WHAT YOU NEED TO DO: Set down exactly the lines of the records from the top to the line containing "Click the 继承"; include both.

SUPPLIED MATERIAL:

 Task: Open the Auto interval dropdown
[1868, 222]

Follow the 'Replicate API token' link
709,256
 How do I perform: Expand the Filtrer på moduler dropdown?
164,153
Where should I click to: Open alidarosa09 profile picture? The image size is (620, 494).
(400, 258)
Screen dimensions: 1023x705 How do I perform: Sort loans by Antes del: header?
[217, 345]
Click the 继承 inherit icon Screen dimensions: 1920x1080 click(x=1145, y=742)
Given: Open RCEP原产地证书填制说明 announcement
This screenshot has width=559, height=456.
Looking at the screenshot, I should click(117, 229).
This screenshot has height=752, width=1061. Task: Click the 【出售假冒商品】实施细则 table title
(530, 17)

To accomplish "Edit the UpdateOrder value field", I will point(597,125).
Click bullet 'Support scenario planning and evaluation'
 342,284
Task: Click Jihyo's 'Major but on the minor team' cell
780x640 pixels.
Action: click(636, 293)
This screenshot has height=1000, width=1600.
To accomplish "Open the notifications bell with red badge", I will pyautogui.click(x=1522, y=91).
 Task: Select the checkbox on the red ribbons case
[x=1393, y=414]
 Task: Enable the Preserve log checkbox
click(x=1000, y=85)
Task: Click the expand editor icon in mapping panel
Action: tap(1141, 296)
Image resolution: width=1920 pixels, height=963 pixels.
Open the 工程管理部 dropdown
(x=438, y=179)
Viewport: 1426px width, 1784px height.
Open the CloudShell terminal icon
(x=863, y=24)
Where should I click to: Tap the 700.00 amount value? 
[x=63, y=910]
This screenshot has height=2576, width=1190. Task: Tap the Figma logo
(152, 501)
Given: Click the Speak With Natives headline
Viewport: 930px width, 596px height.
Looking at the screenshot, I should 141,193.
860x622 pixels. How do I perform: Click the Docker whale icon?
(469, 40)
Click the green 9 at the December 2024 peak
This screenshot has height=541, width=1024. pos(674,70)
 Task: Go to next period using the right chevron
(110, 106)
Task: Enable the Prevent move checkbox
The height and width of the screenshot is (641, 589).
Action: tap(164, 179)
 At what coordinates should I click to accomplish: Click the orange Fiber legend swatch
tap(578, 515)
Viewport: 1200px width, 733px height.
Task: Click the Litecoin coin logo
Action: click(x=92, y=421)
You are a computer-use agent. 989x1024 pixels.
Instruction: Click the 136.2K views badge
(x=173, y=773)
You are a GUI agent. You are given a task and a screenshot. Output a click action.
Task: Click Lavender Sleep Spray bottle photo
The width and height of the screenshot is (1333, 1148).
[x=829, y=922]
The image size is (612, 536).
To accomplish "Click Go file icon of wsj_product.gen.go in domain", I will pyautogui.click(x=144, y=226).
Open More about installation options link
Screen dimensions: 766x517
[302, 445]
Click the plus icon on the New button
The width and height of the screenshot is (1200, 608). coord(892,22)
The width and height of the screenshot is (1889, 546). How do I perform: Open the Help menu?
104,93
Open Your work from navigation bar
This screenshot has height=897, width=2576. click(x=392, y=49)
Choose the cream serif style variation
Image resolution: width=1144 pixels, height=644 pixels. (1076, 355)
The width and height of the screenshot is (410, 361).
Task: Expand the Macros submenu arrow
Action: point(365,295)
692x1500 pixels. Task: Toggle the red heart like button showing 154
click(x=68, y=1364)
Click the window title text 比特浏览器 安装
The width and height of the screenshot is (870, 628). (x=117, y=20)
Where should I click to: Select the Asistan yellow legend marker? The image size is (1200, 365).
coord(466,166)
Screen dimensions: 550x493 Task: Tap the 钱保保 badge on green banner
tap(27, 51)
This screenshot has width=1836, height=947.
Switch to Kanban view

THE COMPLETED TASK:
 Task: Open the Auto interval dropdown
[1868, 222]

Follow the 'Replicate API token' link
709,256
 How do I perform: Expand the Filtrer på moduler dropdown?
164,153
Where should I click to: Open alidarosa09 profile picture? The image size is (620, 494).
(400, 258)
Screen dimensions: 1023x705 How do I perform: Sort loans by Antes del: header?
[217, 345]
Click the 继承 inherit icon Screen dimensions: 1920x1080 click(x=1145, y=742)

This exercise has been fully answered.